November 19, 2011
Nature’s music slows,
moves inward into silence
to measure a thought.
Each season seems to have its own rhythm. As autumn progresses the music slows and becomes more internal, more pensive.
I have always loved music and certain music reminds me of the music of particular seasons.
The summer sizzles with the hotter music of Sly and the Family Stone (epitomized by “Dance to the Music” and “Everyday People” and “Hot Fun in the Summertime”), Santana (embodied in “Oye Como Va” and “Black Magic Woman”), Joe Cocker (“Feelin’ Alright” and “Cry Me a River”), Creedence Clearwater Revival (“Down on the Corner” and “Lookin’ Out My Back Door”), and the Beach Boys (“Good Vibrations” and “California Girls”) and the B-52s (“Love Shack”) .

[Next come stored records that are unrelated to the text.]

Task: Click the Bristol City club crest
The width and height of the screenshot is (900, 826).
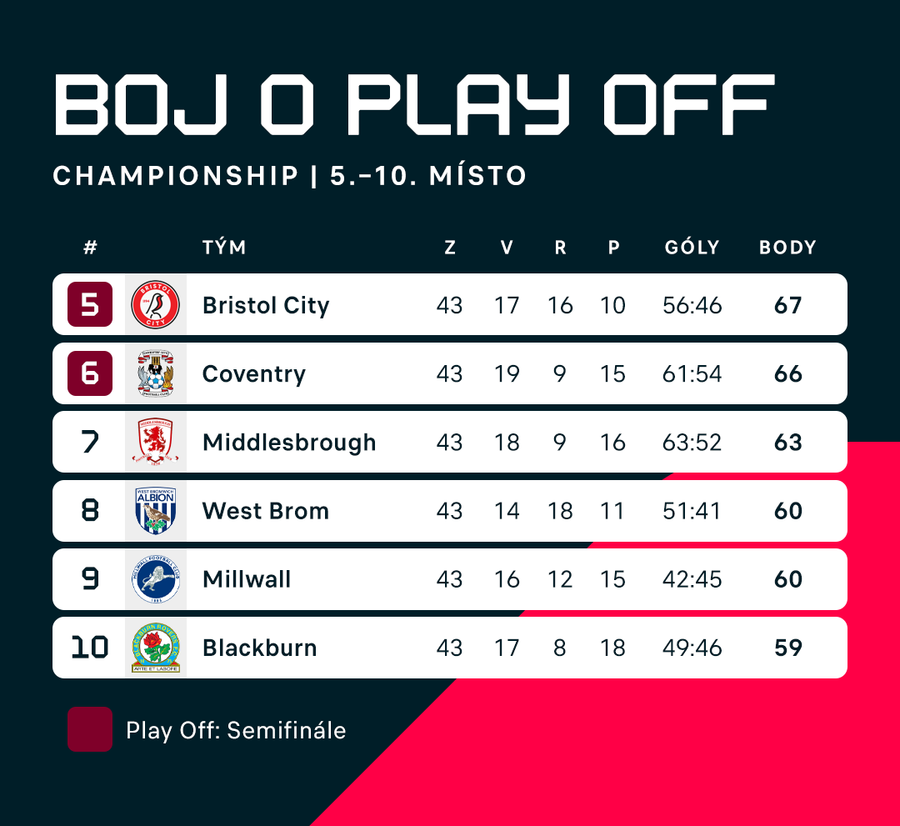Action: (x=155, y=305)
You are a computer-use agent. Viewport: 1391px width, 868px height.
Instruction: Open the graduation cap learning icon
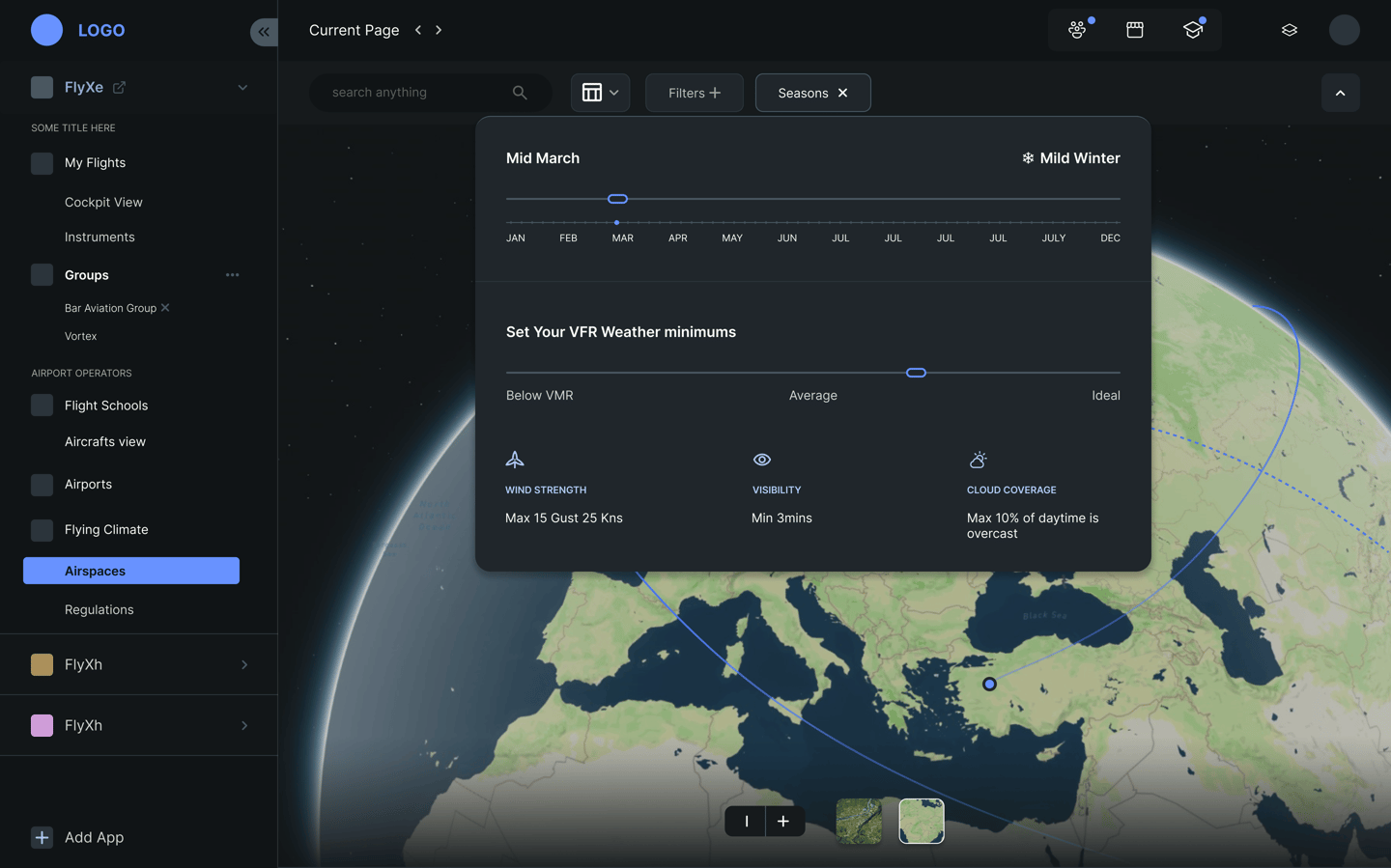tap(1193, 30)
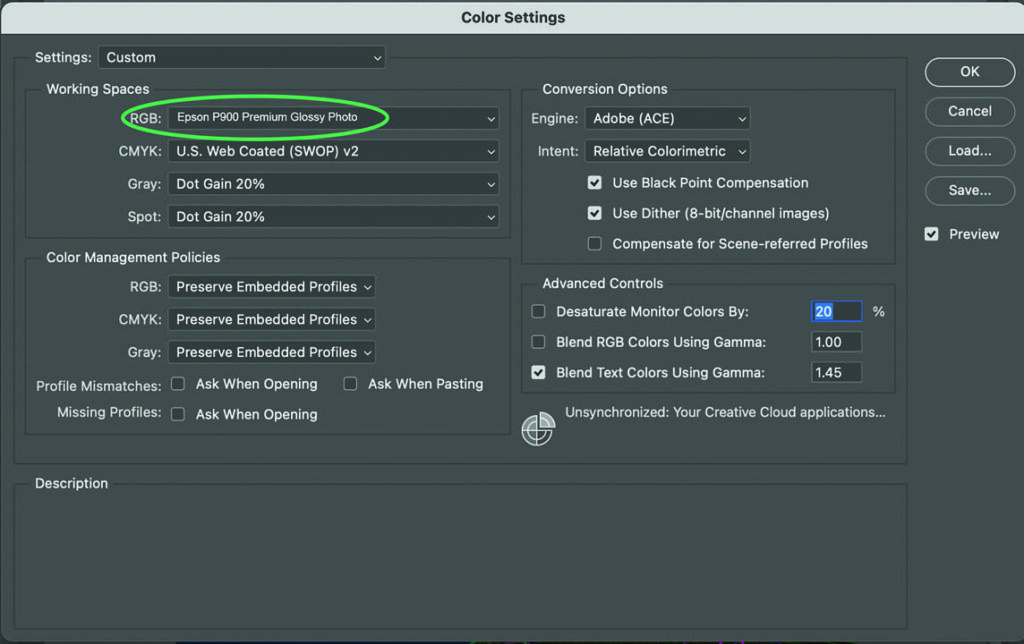Toggle Blend RGB Colors Using Gamma
The height and width of the screenshot is (644, 1024).
[539, 342]
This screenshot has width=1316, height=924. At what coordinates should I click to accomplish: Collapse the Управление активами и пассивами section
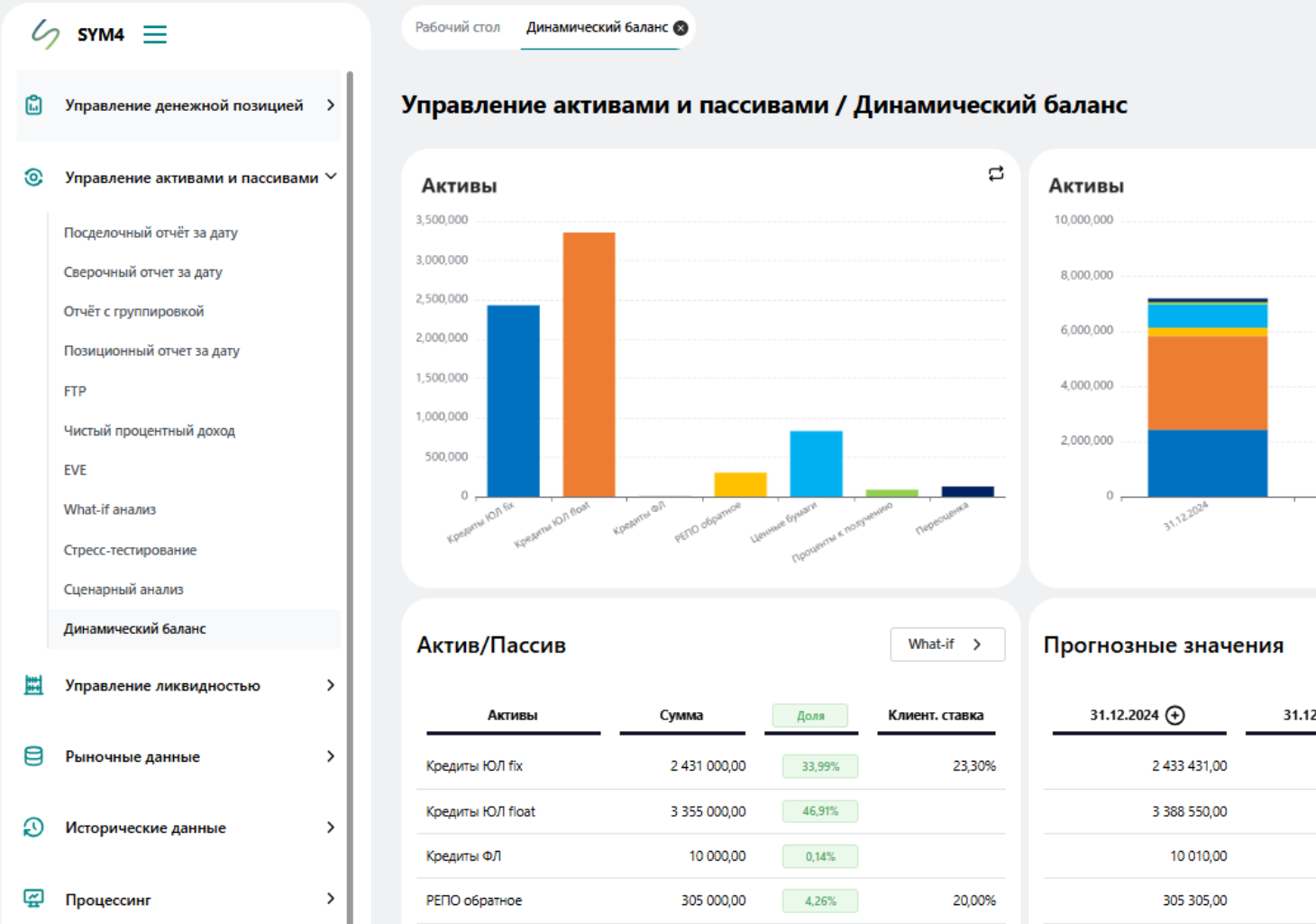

Autumn has a softer sound, more singer-songwriter like James Taylor (epitomized by “Fire and Rain” and “Long Ago and Far Away”), Don McLean (“Vincent” and “Winterwood”), Simon & Garfunkel (“Sounds of Silence” and “Scarborough Fair”), and Joni Mitchell (“Urge for Going” and “Help Me” and “Hejira”) and Crosby, Stills, Nash and Young (“Helplessly Hoping” and “Find the Cost of Freedom”).
Winter seems to me more instrumental, as the world and the words disappear inward: George Winston (December) and Windham Hill (Winter Solstice).
And then the world slowly wakes up again in spring to Enya (“Orinoco Flow”) and some crisp Al Jarreau (“Mornin’” and “Easy” and “Superfine Love”).
These are the songs and singers that pop into my soul at this moment. I know I am leaving out some I will later regret. Maybe I will do better next time as we “go round and round and round/ In the circle game” [Joni Mitchell].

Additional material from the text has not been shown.